[Provided data — start]

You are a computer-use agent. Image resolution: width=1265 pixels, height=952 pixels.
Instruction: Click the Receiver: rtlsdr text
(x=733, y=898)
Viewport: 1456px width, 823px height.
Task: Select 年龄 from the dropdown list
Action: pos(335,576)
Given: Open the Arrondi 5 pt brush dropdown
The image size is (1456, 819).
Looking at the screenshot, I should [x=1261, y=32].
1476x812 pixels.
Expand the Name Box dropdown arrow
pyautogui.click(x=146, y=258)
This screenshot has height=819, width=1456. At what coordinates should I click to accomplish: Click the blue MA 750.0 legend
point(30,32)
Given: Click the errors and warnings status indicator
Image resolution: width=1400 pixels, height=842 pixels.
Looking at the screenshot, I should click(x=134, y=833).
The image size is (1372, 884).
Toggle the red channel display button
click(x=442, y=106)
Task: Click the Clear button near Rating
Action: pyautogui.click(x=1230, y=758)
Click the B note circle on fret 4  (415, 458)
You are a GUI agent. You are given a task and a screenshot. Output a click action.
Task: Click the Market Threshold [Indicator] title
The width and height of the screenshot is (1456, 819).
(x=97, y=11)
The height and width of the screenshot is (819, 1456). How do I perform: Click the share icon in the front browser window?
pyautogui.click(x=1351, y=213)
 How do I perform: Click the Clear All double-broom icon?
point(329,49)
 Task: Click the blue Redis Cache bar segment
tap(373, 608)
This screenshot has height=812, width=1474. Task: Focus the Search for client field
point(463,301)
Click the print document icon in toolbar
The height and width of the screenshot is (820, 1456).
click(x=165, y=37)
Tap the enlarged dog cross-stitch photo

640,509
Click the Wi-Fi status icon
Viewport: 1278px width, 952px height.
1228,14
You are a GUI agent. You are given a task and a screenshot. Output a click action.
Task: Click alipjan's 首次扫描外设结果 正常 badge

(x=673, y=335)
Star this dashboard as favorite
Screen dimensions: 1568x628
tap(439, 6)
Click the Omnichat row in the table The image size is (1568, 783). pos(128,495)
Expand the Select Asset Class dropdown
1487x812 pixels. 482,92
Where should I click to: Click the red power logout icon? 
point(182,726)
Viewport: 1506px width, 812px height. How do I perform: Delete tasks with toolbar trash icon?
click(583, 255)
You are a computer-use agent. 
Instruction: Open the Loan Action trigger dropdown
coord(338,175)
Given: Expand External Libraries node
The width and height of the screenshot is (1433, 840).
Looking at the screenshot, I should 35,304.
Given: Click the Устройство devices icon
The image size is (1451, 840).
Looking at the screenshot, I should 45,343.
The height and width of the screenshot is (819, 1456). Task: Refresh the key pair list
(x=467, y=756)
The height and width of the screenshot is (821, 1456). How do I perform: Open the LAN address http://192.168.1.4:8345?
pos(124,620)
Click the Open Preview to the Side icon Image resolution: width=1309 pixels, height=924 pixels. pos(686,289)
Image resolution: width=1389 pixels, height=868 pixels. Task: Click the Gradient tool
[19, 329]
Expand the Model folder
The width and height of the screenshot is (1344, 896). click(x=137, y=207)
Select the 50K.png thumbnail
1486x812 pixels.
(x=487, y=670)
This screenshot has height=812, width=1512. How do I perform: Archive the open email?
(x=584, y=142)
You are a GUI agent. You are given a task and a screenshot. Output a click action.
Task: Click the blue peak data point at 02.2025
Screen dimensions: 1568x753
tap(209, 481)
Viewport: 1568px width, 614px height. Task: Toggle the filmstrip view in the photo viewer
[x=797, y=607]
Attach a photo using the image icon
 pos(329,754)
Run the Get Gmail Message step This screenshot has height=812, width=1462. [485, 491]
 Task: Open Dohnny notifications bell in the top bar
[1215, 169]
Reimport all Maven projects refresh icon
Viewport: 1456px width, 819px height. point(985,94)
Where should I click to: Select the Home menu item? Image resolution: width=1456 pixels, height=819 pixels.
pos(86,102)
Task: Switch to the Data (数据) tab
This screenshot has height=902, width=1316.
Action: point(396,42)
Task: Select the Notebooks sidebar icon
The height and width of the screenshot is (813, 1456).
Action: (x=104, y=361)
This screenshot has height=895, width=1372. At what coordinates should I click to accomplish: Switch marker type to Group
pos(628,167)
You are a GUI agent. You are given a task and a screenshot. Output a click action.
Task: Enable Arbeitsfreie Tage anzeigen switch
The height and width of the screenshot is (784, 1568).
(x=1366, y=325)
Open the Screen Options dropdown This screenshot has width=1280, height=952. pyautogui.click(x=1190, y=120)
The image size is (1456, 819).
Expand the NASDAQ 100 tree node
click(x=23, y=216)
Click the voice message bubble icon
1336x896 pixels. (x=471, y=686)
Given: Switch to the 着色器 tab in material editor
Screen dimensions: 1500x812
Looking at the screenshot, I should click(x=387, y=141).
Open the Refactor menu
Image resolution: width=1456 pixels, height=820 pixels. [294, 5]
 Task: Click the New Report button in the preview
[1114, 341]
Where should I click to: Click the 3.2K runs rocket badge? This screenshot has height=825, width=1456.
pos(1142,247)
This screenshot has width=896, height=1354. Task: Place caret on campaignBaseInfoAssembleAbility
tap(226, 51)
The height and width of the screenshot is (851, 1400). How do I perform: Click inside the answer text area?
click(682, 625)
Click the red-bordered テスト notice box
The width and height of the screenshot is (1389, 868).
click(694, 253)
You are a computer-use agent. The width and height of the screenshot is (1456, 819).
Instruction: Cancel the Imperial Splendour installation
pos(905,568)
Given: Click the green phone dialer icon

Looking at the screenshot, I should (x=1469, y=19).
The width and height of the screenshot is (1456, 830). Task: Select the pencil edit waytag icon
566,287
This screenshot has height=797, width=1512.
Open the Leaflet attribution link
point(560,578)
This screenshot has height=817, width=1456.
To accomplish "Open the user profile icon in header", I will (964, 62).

[Provided data — finish]

» **Aim of the exercise**
Restate every line of the data above exactly as it was written.

» **Result of the task**
You are a computer-use agent. Image resolution: width=1265 pixels, height=952 pixels.
Instruction: Click the Receiver: rtlsdr text
(x=733, y=898)
Viewport: 1456px width, 823px height.
Task: Select 年龄 from the dropdown list
Action: pos(335,576)
Given: Open the Arrondi 5 pt brush dropdown
The image size is (1456, 819).
Looking at the screenshot, I should [x=1261, y=32].
1476x812 pixels.
Expand the Name Box dropdown arrow
pyautogui.click(x=146, y=258)
This screenshot has height=819, width=1456. At what coordinates should I click to accomplish: Click the blue MA 750.0 legend
point(30,32)
Given: Click the errors and warnings status indicator
Image resolution: width=1400 pixels, height=842 pixels.
Looking at the screenshot, I should click(x=134, y=833).
The image size is (1372, 884).
Toggle the red channel display button
click(x=442, y=106)
Task: Click the Clear button near Rating
Action: pyautogui.click(x=1230, y=758)
Click the B note circle on fret 4  (415, 458)
You are a GUI agent. You are given a task and a screenshot. Output a click action.
Task: Click the Market Threshold [Indicator] title
The width and height of the screenshot is (1456, 819).
(x=97, y=11)
The height and width of the screenshot is (819, 1456). How do I perform: Click the share icon in the front browser window?
pyautogui.click(x=1351, y=213)
 How do I perform: Click the Clear All double-broom icon?
point(329,49)
 Task: Click the blue Redis Cache bar segment
tap(373, 608)
This screenshot has height=812, width=1474. Task: Focus the Search for client field
point(463,301)
Click the print document icon in toolbar
The height and width of the screenshot is (820, 1456).
click(x=165, y=37)
Tap the enlarged dog cross-stitch photo

640,509
Click the Wi-Fi status icon
Viewport: 1278px width, 952px height.
1228,14
You are a GUI agent. You are given a task and a screenshot. Output a click action.
Task: Click alipjan's 首次扫描外设结果 正常 badge

(x=673, y=335)
Star this dashboard as favorite
Screen dimensions: 1568x628
tap(439, 6)
Click the Omnichat row in the table The image size is (1568, 783). pos(128,495)
Expand the Select Asset Class dropdown
1487x812 pixels. 482,92
Where should I click to: Click the red power logout icon? 
point(182,726)
Viewport: 1506px width, 812px height. How do I perform: Delete tasks with toolbar trash icon?
click(583, 255)
You are a computer-use agent. 
Instruction: Open the Loan Action trigger dropdown
coord(338,175)
Given: Expand External Libraries node
The width and height of the screenshot is (1433, 840).
Looking at the screenshot, I should 35,304.
Given: Click the Устройство devices icon
The image size is (1451, 840).
Looking at the screenshot, I should 45,343.
The height and width of the screenshot is (819, 1456). Task: Refresh the key pair list
(x=467, y=756)
The height and width of the screenshot is (821, 1456). How do I perform: Open the LAN address http://192.168.1.4:8345?
pos(124,620)
Click the Open Preview to the Side icon Image resolution: width=1309 pixels, height=924 pixels. pos(686,289)
Image resolution: width=1389 pixels, height=868 pixels. Task: Click the Gradient tool
[19, 329]
Expand the Model folder
The width and height of the screenshot is (1344, 896). click(x=137, y=207)
Select the 50K.png thumbnail
1486x812 pixels.
(x=487, y=670)
This screenshot has height=812, width=1512. How do I perform: Archive the open email?
(x=584, y=142)
You are a GUI agent. You are given a task and a screenshot. Output a click action.
Task: Click the blue peak data point at 02.2025
Screen dimensions: 1568x753
tap(209, 481)
Viewport: 1568px width, 614px height. Task: Toggle the filmstrip view in the photo viewer
[x=797, y=607]
Attach a photo using the image icon
 pos(329,754)
Run the Get Gmail Message step This screenshot has height=812, width=1462. [485, 491]
 Task: Open Dohnny notifications bell in the top bar
[1215, 169]
Reimport all Maven projects refresh icon
Viewport: 1456px width, 819px height. point(985,94)
Where should I click to: Select the Home menu item? Image resolution: width=1456 pixels, height=819 pixels.
pos(86,102)
Task: Switch to the Data (数据) tab
This screenshot has height=902, width=1316.
Action: point(396,42)
Task: Select the Notebooks sidebar icon
The height and width of the screenshot is (813, 1456).
Action: (x=104, y=361)
This screenshot has height=895, width=1372. At what coordinates should I click to accomplish: Switch marker type to Group
pos(628,167)
You are a GUI agent. You are given a task and a screenshot. Output a click action.
Task: Enable Arbeitsfreie Tage anzeigen switch
The height and width of the screenshot is (784, 1568).
(x=1366, y=325)
Open the Screen Options dropdown This screenshot has width=1280, height=952. pyautogui.click(x=1190, y=120)
The image size is (1456, 819).
Expand the NASDAQ 100 tree node
click(x=23, y=216)
Click the voice message bubble icon
1336x896 pixels. (x=471, y=686)
Given: Switch to the 着色器 tab in material editor
Screen dimensions: 1500x812
Looking at the screenshot, I should click(x=387, y=141).
Open the Refactor menu
Image resolution: width=1456 pixels, height=820 pixels. [294, 5]
 Task: Click the New Report button in the preview
[1114, 341]
Where should I click to: Click the 3.2K runs rocket badge? This screenshot has height=825, width=1456.
pos(1142,247)
This screenshot has width=896, height=1354. Task: Place caret on campaignBaseInfoAssembleAbility
tap(226, 51)
The height and width of the screenshot is (851, 1400). How do I perform: Click inside the answer text area?
click(682, 625)
Click the red-bordered テスト notice box
The width and height of the screenshot is (1389, 868).
click(694, 253)
You are a computer-use agent. The width and height of the screenshot is (1456, 819).
Instruction: Cancel the Imperial Splendour installation
pos(905,568)
Given: Click the green phone dialer icon

Looking at the screenshot, I should (x=1469, y=19).
The width and height of the screenshot is (1456, 830). Task: Select the pencil edit waytag icon
566,287
This screenshot has height=797, width=1512.
Open the Leaflet attribution link
point(560,578)
This screenshot has height=817, width=1456.
To accomplish "Open the user profile icon in header", I will (964, 62).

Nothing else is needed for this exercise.